In his keynote Heart & Stroke Foundation Lecture, John Spertus, MD, of St. Luke’s Mid America Heart Institute in Kansas City, framed the issue this way. Guidelines are generalized, averaged recommendations, but there is no such thing as an average patient. In practice, following guidelines helps some patients, doesn’t help others, and even harms some.
Each patient has their own personal risk profile based on physiological, genetic and behavioural/lifestyle factors. Their overall health, the various conditions they suffer from, their genetic predispositions and their diet, physical activity and everyday habits can all impact the appropriateness, likelihood of success and potential for side effects of a particular course of treatment. Patient preferences and personal priorities must also be considered.
Dr. Spertus is an outspoken proponent of incorporating individual risk profiles into care processes. The potential advantages of this approach are compelling: more effective care and better outcomes, fewer complications and better patient safety, and substantial cost savings.

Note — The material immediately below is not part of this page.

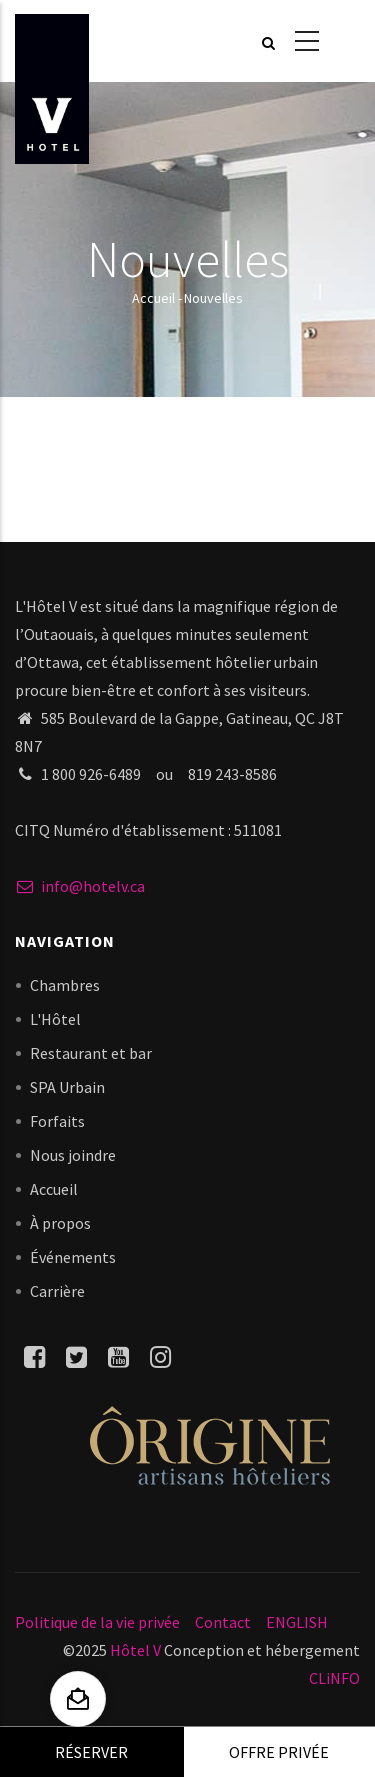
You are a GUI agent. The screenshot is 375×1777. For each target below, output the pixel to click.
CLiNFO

As an example, he cited a study he and colleagues conducted across nine top cardiac centres in the United States looking at angioplasty. The researchers found that when information on individual patient risk for bleeding was highlighted for interventional cardiologists during the treatment process, these physicians were more likely to take steps to avoid bleeding in high-risk patients. The result was a 45% drop in bleeding events. Dr. Spertus stressed that this significant improvement was achieved among centres known for providing top-tier care. In terms of the financial bottom line, one centre reported annual savings of $3.6 million from implementing these measures.
Dr. Spertus also suggested that providing patients with clear and understandable information about their personal risk can aid in shared decision making. For a patient with angina, for example, this information could help them clarify their preference among angioplasty, bypass surgery or management with medication.
The challenges in developing information systems to make relevant risk information available to doctors and patients at appropriate decision points and in useable formats are substantial. But, he explained, looming changes to the health care system are forcing the issue in the United States.
Legislation, known by the acronym MACRA, will bundle all healthcare provider reimbursement covered by the US Medicare system for a given care event. This means that when a person has a heart attack all physician, hospital and other associated allied health costs must come out of a single, pre-determined lump sum. Bundling for heart attack care is set to begin in 2018.
If costs aren’t controlled, said Dr. Spertus, providers will go broke.
This payment model shifts the emphasis from quantity of care to quality. Poor outcomes and complications—such as bleeding events—are expensive, as are inappropriate tests and procedures. He argues that precision medicine, with its potential to reduce complications, tailor care appropriately for each patient and keep costs in line with the pending reimbursement model, can no longer remain an unrealized vision for future.